Trial balloons on rationalizing the tax code, reshaping science policy, and privatizing airports have seemingly hit the ground with a thud. Plans to reform veterans’s pensions and Indigenous programming also seem likely to receive more lip service than substantive action. “Modest” seems to be the byword of the day.

This is a far cry from the government’s election promise of “real change.” Its ability to translate this sentiment into a clear, credible governing agenda was always how it was to be judged. And there are signs that Ottawa’s activist streak needs greater focus.

One might think that a former Conservative advisor, like myself, would be pleased that the government’s activist rhetoric hasn’t quite been matched by its actions or deeds. But government activism isn’t necessarily bad so long as it’s channeled and directed for constructive purposes.

An activist agenda to reconceptualise the role and structure of government to strengthen federalism and localism would be a positive step. So would an activism that led to better, more market-oriented programming and services for Indigenous communities. Or an activism that modernized federal policies related to work, training, and family leave. Or one that eliminated corporate subsidies and strengthened intellectual property rights to enable more entrepreneurship and innovation. And so on.

The biggest worry then is not government activism but unfocused, scattered-shot activism that comes to measure effectiveness by inputs rather than outputs. Deficits are no longer seen as a fiscal challenge to tackle but a metric of compassion and commitment.

How much does the government care about affordable housing? Roughly $11 billion worth. What about green infrastructure? Just over $26 billion. And don’t even get started on clean technology and other signs of our so-called “resourcefulness.” This is how we will end up with budgetary deficits until 2050 and have little to show for it. It’s cheque-book activism.

A big part of the Liberal Party’s appeal in the 2015 election was its ambition and confidence. It proffered a different path than its predecessor that was to be less transactional and more visionary. People responded to this positive message, including new and young voters. Yet, on the eve of its second budget, we have had plenty of transactions but far less vision.

A bit of friendly advice: while it’s easy to defer decisions or choose the path of least resistance in government, the outcome is almost always regret and disappointment. Don’t listen to the pundits who caution against risk and encourage down-the-middle compromise. Don’t pass up your opportunity to do big things and make a difference. Draw on the talented people in Cabinet and among the staff, and tackle some of the big questions facing the country.

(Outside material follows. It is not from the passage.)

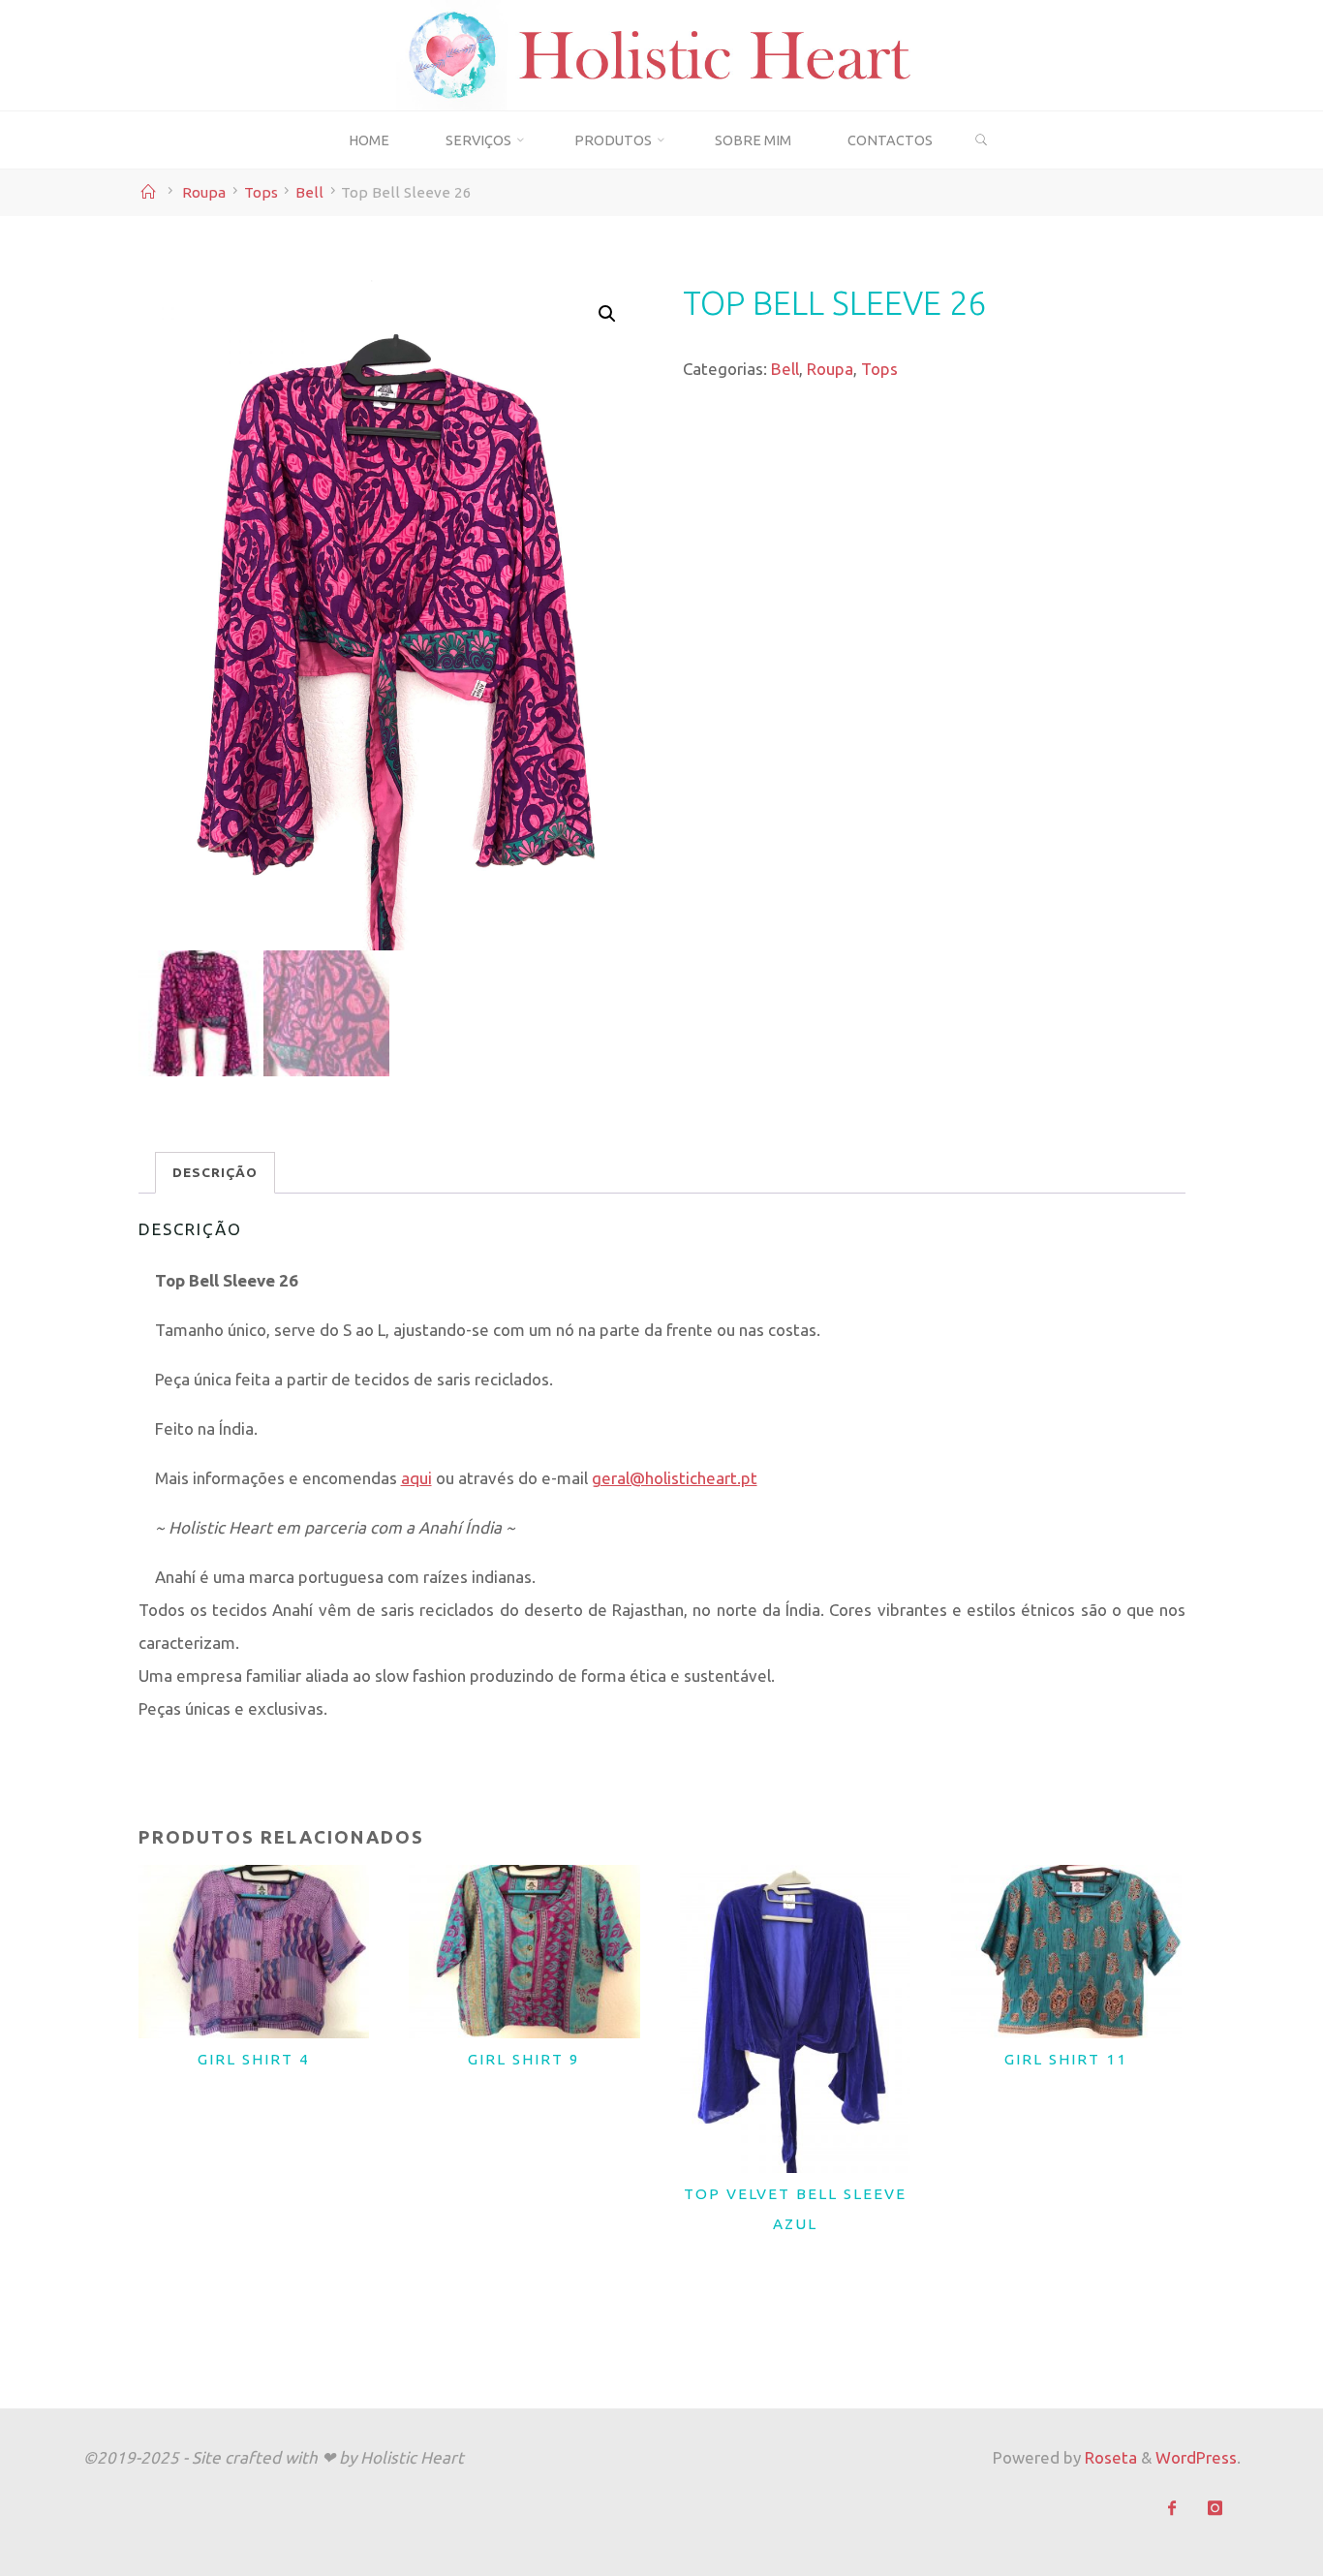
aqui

Tomorrow’s budget may be a missed opportunity to focus the government’s activist streak. It won’t just mean its spokespeople have little of substance to say. It will also mean that we’re one day closer to the next election – and the window for activism and progress is slowly closing.

Here’s hoping this speculation is wrong. We’ll know soon enough.

Sean Speer is a Munk Senior Fellow at the Macdonald-Laurier Institute.